Idle Hands: ‘Bama Begins Uncanny SEC Schedule

TUSCALOOSA, AL - OCTOBER 02: Quarterback Greg McElroy  of the Alabama Crimson Tide hands the ball off to Mark Ingram  during the game against the Florida Gators at Bryant-Denny Stadium on October 2, 2010 in Tuscaloosa, Alabama. (Photo by Kevin C. Cox/Getty Images)
If the three-game stretch against Arkansas, Florida and South Carolina was/is considered the “gauntlet” portion of the Alabama schedule, the remainder of the SEC calendar should be known as the “Crimson Tide Bye.”
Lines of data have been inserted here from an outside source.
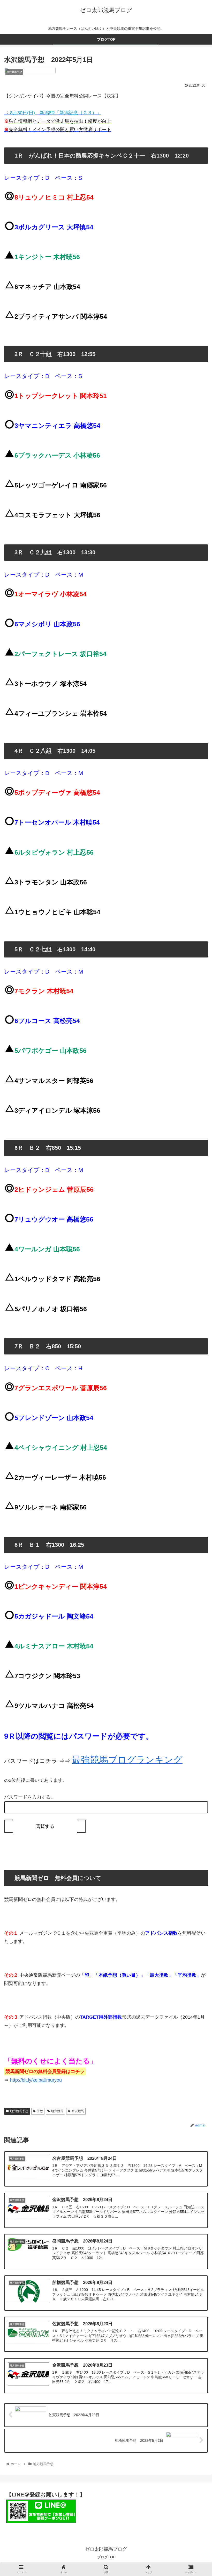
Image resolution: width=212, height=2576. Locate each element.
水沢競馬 (78, 2111)
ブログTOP (106, 2557)
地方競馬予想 (19, 2111)
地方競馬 (57, 2111)
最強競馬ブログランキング (127, 1760)
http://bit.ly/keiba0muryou (36, 2080)
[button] (196, 1276)
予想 (40, 2111)
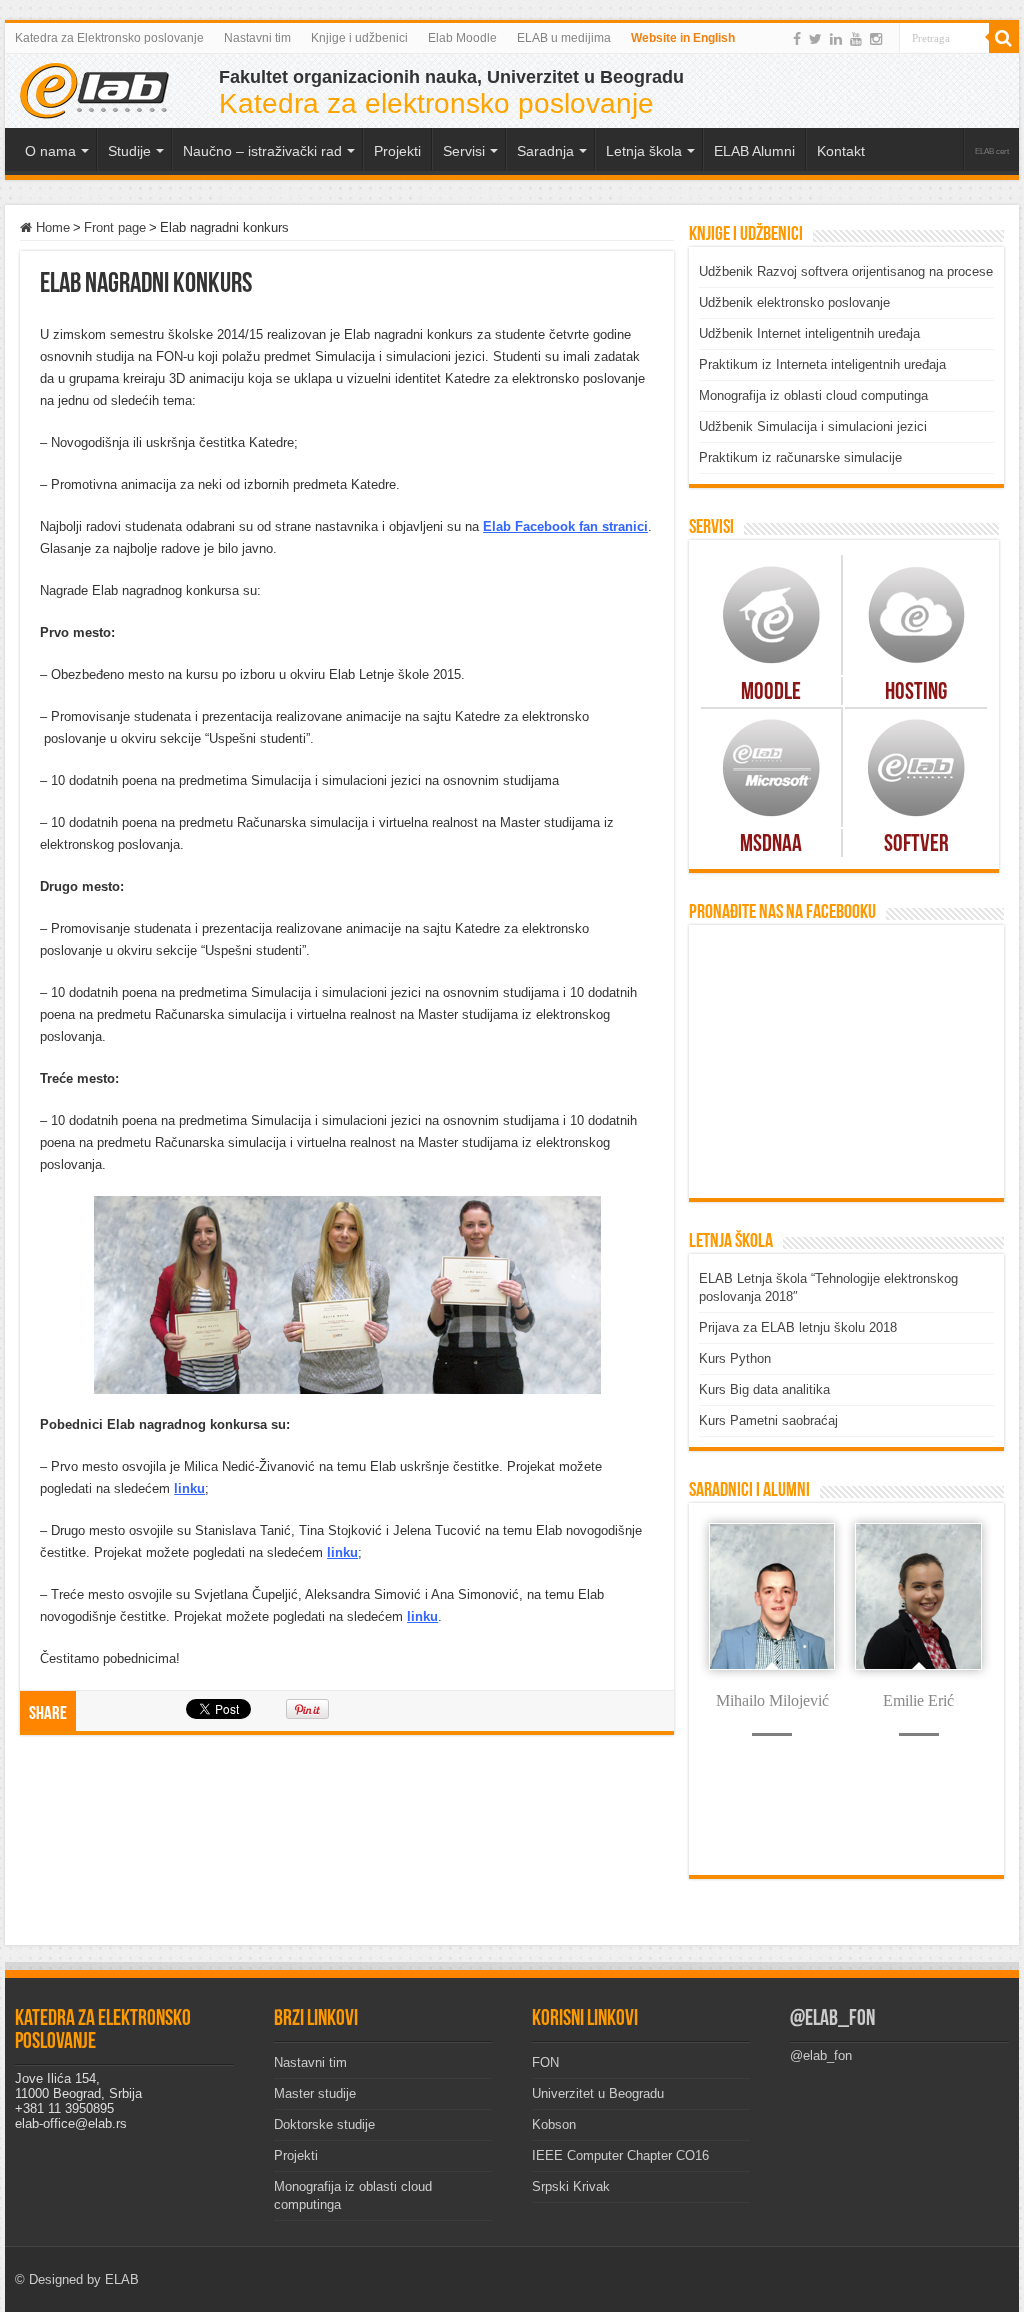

The contest against South Carolina will symbolize the start of six consecutive SEC games for the Crimson Tide where the opponent will have been afforded a bye week prior to playing Alabama.

The Alabama bye week will come a week prior to the contest with LSU in Baton Rouge.

However, the LSU Tigers will also be idle the same week as the Crimson Tide.

So…are bye weeks good or bad?

TUSCALOOSA, AL - SEPTEMBER 11: Dre Kirkpatrick  of the Alabama Crimson Tide breaks up a pass intended for Devon Smith  of the Penn State Nittany Lions at Bryant-Denny Stadium on September 11, 2010 in Tuscaloosa, Alabama. (Photo by Kevin C. Cox/Getty Images)
Alabama coach Nick Saban has gone on record with research stating that over the last five years SEC teams (excluding Alabama), are
29-29 following the so-called “benefit” of the bye week.

Coach Nick Saban believes the importance of an idle week is merely circumstantial.

Common knowledge would suggest that a bye week allows a team to recover from injury and regain focus. However, an off week could also put an “end” to momentum and the idle time could be detrimental to team morale.

Advantage or disadvantage one thing is certainly clear.

Since the SEC reformatted the league in 1992 to include two six-team divisions, no school has played as many “idle-week” teams as the Alabama Crimson Tide will play during the 2010 season.